▸ EXERCISE
Transcribe exactly the first line of the listing below and each line that follows it, ending with the line that contains "Clearance (1085, 186)", and omit the remainder.
-*-
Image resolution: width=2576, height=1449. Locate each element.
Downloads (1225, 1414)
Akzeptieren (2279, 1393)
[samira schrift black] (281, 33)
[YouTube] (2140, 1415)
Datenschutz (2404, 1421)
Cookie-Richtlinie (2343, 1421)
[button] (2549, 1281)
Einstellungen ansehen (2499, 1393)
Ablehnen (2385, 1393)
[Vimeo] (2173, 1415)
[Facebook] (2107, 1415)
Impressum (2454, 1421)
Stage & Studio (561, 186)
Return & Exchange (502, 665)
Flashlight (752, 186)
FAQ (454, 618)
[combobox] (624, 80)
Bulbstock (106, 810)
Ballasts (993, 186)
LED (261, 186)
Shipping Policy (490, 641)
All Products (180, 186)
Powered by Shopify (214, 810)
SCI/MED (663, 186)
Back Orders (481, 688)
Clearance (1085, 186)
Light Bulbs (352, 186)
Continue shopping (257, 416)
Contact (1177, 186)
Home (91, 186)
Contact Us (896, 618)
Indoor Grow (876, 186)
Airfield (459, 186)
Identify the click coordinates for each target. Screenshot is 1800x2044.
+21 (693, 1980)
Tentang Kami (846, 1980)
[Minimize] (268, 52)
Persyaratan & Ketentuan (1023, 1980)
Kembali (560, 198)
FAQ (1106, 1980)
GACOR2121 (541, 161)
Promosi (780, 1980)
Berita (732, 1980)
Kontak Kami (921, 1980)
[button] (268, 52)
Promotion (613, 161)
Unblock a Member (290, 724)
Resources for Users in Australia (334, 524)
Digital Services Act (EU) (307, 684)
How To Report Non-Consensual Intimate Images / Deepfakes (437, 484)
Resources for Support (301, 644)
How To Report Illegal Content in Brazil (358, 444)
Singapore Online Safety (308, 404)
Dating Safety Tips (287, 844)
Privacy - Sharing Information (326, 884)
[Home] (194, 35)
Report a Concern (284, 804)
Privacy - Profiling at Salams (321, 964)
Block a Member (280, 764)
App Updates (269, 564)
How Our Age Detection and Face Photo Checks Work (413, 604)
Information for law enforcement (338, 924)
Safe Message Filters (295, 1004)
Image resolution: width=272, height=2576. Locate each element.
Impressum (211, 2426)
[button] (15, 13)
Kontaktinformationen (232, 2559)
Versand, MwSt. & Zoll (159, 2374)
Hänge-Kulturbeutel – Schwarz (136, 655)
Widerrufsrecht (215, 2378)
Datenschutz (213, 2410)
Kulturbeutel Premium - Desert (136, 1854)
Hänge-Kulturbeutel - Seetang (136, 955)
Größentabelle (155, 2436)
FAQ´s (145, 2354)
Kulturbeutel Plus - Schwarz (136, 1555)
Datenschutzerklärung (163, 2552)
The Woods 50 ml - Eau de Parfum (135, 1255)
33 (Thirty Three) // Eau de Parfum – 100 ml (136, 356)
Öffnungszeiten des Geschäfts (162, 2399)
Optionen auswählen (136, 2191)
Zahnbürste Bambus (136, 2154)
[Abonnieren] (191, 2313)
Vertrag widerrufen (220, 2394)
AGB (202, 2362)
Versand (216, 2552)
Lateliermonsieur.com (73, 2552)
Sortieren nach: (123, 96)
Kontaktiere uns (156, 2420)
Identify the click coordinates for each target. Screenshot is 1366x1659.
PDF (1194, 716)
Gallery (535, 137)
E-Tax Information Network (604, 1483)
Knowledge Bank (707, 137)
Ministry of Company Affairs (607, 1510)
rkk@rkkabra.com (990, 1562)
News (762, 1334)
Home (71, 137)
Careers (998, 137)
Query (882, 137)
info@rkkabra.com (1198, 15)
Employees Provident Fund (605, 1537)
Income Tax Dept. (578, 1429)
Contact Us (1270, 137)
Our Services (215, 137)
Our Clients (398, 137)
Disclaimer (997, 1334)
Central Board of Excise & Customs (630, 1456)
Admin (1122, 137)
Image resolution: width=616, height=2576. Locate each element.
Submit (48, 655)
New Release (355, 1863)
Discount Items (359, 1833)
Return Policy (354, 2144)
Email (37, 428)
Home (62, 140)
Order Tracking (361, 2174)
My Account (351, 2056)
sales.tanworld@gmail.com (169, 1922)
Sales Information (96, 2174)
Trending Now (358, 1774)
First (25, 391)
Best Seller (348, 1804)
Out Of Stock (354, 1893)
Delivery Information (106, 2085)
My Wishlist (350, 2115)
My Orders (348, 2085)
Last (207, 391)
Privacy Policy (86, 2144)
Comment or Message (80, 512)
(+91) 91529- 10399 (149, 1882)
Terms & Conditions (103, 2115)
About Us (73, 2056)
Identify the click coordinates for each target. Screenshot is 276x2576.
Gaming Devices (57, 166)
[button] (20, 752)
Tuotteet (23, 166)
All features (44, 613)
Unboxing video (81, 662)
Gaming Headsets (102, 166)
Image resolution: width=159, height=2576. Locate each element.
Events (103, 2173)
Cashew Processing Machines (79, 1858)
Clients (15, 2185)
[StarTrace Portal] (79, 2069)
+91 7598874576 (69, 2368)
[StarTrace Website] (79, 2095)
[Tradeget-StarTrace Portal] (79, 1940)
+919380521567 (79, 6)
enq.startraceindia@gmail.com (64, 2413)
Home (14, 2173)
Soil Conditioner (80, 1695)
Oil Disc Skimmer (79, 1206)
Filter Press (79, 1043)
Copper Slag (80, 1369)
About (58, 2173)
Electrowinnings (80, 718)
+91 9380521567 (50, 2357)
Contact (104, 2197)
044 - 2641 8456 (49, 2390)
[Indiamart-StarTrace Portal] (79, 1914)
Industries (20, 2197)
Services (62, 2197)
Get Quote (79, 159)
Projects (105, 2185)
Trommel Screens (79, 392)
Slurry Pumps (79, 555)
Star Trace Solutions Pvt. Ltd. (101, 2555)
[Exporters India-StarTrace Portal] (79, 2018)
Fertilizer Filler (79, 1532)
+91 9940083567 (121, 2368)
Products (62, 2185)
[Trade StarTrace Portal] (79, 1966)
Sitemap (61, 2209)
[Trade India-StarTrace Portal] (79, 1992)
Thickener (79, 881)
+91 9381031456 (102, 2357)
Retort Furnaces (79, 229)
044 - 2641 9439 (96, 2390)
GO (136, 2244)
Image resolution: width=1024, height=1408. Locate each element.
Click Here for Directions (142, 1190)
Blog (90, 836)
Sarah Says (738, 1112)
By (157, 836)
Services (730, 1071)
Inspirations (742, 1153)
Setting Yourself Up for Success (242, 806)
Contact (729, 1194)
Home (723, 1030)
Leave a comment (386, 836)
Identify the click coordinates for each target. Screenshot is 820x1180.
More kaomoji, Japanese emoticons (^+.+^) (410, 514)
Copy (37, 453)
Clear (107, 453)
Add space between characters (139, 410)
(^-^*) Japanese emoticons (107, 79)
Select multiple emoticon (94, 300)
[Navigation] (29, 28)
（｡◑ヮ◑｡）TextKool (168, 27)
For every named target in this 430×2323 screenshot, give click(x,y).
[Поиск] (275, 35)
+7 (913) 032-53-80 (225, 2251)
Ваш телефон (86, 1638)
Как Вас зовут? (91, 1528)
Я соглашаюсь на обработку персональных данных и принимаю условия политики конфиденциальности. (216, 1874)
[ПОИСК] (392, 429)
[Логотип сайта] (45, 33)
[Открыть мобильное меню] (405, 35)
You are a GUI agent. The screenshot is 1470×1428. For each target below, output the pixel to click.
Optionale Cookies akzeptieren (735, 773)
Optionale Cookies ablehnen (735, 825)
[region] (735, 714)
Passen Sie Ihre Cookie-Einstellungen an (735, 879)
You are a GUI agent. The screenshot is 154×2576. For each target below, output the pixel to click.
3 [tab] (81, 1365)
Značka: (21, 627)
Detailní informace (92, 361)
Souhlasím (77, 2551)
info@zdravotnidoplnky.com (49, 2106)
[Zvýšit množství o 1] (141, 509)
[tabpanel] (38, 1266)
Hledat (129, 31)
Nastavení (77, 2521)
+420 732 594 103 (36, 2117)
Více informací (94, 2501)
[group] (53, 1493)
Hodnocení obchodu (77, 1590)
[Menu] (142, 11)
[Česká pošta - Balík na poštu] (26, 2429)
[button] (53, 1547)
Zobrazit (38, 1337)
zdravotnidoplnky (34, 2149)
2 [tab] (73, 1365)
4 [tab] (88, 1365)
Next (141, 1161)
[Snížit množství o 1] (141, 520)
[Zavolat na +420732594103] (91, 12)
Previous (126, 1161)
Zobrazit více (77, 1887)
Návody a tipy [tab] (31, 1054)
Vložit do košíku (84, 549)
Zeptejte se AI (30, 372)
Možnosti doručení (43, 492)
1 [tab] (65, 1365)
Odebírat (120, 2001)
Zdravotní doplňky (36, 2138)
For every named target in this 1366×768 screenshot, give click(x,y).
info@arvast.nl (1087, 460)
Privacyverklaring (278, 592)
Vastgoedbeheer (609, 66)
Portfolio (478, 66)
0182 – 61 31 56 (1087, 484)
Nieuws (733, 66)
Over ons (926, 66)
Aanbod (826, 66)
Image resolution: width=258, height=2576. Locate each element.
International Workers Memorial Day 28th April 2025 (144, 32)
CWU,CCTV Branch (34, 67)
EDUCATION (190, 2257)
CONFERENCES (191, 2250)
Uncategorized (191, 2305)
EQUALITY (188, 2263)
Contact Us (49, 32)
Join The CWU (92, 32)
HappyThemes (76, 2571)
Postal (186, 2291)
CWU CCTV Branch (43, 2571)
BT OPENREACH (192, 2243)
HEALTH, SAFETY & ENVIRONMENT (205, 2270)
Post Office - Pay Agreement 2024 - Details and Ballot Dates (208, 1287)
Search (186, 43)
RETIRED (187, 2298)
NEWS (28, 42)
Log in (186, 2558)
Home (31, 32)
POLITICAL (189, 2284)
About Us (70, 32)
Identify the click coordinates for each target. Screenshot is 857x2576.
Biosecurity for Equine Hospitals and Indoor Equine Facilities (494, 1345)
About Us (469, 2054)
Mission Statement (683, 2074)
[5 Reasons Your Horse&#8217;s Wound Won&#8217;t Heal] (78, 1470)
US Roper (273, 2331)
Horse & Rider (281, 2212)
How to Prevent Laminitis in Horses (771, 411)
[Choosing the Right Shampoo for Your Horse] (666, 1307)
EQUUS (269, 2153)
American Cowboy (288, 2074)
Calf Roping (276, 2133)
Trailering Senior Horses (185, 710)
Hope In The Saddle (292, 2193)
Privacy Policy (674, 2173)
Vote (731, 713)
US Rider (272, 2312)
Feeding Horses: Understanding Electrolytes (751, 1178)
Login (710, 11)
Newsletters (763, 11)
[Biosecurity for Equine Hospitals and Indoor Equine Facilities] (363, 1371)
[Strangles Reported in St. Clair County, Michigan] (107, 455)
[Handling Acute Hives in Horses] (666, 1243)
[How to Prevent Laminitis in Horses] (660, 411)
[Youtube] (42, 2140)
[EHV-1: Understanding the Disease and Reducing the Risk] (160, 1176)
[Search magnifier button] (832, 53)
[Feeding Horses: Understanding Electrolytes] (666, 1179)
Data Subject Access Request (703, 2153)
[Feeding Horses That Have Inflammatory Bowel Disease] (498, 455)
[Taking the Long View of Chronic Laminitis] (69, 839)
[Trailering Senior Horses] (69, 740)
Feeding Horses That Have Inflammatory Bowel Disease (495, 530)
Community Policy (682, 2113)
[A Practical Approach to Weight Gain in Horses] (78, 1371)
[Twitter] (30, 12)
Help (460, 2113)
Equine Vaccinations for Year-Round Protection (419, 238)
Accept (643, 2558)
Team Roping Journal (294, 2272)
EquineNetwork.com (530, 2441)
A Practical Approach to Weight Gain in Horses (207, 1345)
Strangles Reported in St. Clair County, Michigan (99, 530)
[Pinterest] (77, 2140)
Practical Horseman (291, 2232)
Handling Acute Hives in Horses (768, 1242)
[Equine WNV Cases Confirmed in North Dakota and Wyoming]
-*-
▸ EXERCISE RESPONSE
Image resolution: width=2576, height=1449. Locate each element.
Downloads (1225, 1414)
Akzeptieren (2279, 1393)
[samira schrift black] (281, 33)
[YouTube] (2140, 1415)
Datenschutz (2404, 1421)
Cookie-Richtlinie (2343, 1421)
[button] (2549, 1281)
Einstellungen ansehen (2499, 1393)
Ablehnen (2385, 1393)
[Vimeo] (2173, 1415)
[Facebook] (2107, 1415)
Impressum (2454, 1421)
Stage & Studio (561, 186)
Return & Exchange (502, 665)
Flashlight (752, 186)
FAQ (454, 618)
[combobox] (624, 80)
Bulbstock (106, 810)
Ballasts (993, 186)
LED (261, 186)
Shipping Policy (490, 641)
All Products (180, 186)
Powered by Shopify (214, 810)
SCI/MED (663, 186)
Back Orders (481, 688)
Clearance (1085, 186)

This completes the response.